Exercise prompt: Each line with the word "Select" must appear in the answer, copied from the records.

(Stored data entries)
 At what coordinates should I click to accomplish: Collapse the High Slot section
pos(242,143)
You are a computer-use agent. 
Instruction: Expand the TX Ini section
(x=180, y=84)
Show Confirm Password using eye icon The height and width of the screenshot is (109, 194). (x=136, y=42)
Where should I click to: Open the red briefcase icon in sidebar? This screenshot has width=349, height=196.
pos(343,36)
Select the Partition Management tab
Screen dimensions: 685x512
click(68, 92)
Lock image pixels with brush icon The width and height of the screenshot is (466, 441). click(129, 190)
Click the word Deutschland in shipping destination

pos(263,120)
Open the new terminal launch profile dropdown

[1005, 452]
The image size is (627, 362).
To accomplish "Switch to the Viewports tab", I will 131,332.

---

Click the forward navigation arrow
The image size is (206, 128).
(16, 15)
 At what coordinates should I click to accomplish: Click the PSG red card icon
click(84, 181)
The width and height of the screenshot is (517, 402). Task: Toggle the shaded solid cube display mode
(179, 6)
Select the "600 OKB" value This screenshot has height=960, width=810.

Your solution:
Select the Partition Management tab
Select the "600 OKB" value This screenshot has height=960, width=810.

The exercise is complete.